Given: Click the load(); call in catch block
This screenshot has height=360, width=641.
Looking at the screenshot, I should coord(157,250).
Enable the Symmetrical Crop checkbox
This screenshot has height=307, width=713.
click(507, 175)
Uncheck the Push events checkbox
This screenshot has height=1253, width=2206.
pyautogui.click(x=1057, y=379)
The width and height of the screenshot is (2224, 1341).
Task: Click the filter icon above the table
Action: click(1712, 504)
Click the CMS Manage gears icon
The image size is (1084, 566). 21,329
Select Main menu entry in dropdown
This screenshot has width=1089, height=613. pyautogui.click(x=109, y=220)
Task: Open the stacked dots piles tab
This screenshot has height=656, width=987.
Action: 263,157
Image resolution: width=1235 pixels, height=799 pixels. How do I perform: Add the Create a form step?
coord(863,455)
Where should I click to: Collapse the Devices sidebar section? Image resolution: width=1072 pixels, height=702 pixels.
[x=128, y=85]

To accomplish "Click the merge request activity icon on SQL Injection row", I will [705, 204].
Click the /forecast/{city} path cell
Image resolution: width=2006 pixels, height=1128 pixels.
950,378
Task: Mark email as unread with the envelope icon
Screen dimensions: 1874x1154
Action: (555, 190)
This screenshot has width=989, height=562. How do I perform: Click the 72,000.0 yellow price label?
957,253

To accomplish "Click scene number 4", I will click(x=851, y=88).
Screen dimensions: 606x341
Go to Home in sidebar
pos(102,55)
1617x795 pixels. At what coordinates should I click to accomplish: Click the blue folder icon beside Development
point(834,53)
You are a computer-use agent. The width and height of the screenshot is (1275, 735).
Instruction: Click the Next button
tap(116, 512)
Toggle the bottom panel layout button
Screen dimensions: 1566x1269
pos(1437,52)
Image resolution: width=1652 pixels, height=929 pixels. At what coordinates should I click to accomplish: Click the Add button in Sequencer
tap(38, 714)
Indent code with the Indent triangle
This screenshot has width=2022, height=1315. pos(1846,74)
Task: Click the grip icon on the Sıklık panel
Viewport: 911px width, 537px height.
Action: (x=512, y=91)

- [THE PROBLEM]
Once you reach the line that holds "Uncheck the Push events checkbox", print it and every line after it through the end of the records, word for word.

- [SOLUTION TO THIS EXERCISE]
Uncheck the Push events checkbox
This screenshot has height=1253, width=2206.
pyautogui.click(x=1057, y=379)
The width and height of the screenshot is (2224, 1341).
Task: Click the filter icon above the table
Action: click(1712, 504)
Click the CMS Manage gears icon
The image size is (1084, 566). 21,329
Select Main menu entry in dropdown
This screenshot has width=1089, height=613. pyautogui.click(x=109, y=220)
Task: Open the stacked dots piles tab
This screenshot has height=656, width=987.
Action: 263,157
Image resolution: width=1235 pixels, height=799 pixels. How do I perform: Add the Create a form step?
coord(863,455)
Where should I click to: Collapse the Devices sidebar section? Image resolution: width=1072 pixels, height=702 pixels.
[x=128, y=85]

To accomplish "Click the merge request activity icon on SQL Injection row", I will [705, 204].
Click the /forecast/{city} path cell
Image resolution: width=2006 pixels, height=1128 pixels.
950,378
Task: Mark email as unread with the envelope icon
Screen dimensions: 1874x1154
Action: (555, 190)
This screenshot has width=989, height=562. How do I perform: Click the 72,000.0 yellow price label?
957,253

To accomplish "Click scene number 4", I will click(x=851, y=88).
Screen dimensions: 606x341
Go to Home in sidebar
pos(102,55)
1617x795 pixels. At what coordinates should I click to accomplish: Click the blue folder icon beside Development
point(834,53)
You are a computer-use agent. The width and height of the screenshot is (1275, 735).
Instruction: Click the Next button
tap(116, 512)
Toggle the bottom panel layout button
Screen dimensions: 1566x1269
pos(1437,52)
Image resolution: width=1652 pixels, height=929 pixels. At what coordinates should I click to accomplish: Click the Add button in Sequencer
tap(38, 714)
Indent code with the Indent triangle
This screenshot has width=2022, height=1315. pos(1846,74)
Task: Click the grip icon on the Sıklık panel
Viewport: 911px width, 537px height.
Action: (x=512, y=91)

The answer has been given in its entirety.